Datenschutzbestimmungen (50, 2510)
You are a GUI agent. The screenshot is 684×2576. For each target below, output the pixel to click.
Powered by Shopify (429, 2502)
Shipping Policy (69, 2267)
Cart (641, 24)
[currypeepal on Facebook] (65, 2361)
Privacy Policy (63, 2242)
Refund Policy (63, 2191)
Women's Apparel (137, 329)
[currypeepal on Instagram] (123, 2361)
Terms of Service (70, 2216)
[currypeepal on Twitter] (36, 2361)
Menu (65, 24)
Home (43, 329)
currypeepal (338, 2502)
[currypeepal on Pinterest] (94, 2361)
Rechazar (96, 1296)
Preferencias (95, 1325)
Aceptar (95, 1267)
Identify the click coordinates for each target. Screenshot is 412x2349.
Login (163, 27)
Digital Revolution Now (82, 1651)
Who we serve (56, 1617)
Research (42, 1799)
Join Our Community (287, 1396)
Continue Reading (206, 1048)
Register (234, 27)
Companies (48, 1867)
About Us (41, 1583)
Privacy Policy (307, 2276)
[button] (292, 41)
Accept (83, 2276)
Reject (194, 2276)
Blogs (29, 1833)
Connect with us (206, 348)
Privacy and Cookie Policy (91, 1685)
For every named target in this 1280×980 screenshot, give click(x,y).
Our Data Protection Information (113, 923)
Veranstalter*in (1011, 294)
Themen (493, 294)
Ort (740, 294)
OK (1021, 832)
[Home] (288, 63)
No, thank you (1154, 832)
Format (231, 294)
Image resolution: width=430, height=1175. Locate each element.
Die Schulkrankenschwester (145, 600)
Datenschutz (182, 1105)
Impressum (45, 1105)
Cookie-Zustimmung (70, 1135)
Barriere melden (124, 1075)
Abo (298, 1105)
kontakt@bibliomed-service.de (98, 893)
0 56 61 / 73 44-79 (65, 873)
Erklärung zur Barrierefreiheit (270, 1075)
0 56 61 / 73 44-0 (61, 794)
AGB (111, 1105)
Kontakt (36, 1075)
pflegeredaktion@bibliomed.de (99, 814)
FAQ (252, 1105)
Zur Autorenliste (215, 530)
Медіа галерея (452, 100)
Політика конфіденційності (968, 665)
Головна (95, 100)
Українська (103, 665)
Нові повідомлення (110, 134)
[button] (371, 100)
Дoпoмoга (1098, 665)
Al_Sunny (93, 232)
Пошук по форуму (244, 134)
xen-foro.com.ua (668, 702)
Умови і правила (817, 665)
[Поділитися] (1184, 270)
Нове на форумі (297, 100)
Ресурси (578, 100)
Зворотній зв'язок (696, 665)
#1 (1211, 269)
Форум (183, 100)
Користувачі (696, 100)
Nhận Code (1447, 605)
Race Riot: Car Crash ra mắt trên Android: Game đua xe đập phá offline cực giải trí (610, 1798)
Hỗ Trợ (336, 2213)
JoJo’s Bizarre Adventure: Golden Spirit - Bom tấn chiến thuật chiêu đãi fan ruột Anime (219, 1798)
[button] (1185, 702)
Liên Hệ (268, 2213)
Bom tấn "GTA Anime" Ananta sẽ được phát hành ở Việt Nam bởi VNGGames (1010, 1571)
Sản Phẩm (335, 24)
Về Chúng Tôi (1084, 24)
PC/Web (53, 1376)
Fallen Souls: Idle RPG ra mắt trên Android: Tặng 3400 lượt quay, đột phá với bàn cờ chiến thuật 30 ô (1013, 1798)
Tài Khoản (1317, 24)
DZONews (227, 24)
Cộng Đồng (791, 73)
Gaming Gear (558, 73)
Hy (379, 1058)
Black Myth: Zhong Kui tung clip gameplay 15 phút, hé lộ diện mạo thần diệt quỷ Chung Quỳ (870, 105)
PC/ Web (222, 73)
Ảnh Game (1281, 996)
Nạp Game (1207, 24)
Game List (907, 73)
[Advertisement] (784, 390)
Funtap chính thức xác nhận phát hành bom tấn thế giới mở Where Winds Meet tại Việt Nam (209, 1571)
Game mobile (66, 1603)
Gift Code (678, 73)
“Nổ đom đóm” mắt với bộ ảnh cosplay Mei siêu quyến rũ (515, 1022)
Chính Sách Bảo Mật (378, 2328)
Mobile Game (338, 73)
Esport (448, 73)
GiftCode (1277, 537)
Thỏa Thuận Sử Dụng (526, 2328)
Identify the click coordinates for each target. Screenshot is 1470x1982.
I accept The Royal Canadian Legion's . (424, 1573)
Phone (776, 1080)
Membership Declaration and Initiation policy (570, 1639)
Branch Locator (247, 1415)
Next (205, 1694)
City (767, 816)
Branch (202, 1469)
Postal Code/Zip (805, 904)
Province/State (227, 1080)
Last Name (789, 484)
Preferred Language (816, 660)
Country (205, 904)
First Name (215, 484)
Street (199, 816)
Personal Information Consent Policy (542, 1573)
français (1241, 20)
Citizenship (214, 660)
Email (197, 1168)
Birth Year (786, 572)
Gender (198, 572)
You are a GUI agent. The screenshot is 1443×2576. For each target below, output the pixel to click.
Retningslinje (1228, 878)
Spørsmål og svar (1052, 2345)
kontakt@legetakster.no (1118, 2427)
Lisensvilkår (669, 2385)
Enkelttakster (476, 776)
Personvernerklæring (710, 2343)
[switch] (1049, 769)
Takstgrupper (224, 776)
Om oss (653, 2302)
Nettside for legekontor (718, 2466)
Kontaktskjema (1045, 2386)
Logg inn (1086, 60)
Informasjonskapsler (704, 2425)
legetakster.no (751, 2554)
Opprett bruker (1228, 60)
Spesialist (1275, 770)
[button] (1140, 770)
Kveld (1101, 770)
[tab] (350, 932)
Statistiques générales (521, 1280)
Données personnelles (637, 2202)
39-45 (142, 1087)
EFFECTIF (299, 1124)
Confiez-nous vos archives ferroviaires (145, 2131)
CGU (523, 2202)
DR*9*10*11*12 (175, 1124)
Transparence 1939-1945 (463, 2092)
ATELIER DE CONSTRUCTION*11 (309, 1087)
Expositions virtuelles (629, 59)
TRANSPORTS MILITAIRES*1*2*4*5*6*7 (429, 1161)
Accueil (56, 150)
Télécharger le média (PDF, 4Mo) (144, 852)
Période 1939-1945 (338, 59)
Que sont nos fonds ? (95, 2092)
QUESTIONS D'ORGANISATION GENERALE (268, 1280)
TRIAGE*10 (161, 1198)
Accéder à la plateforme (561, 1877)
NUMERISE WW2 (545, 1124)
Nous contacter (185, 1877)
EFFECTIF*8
************
Work order:
Within the material above, how many lines contain "click"? Only the number should be given.

Reply:
5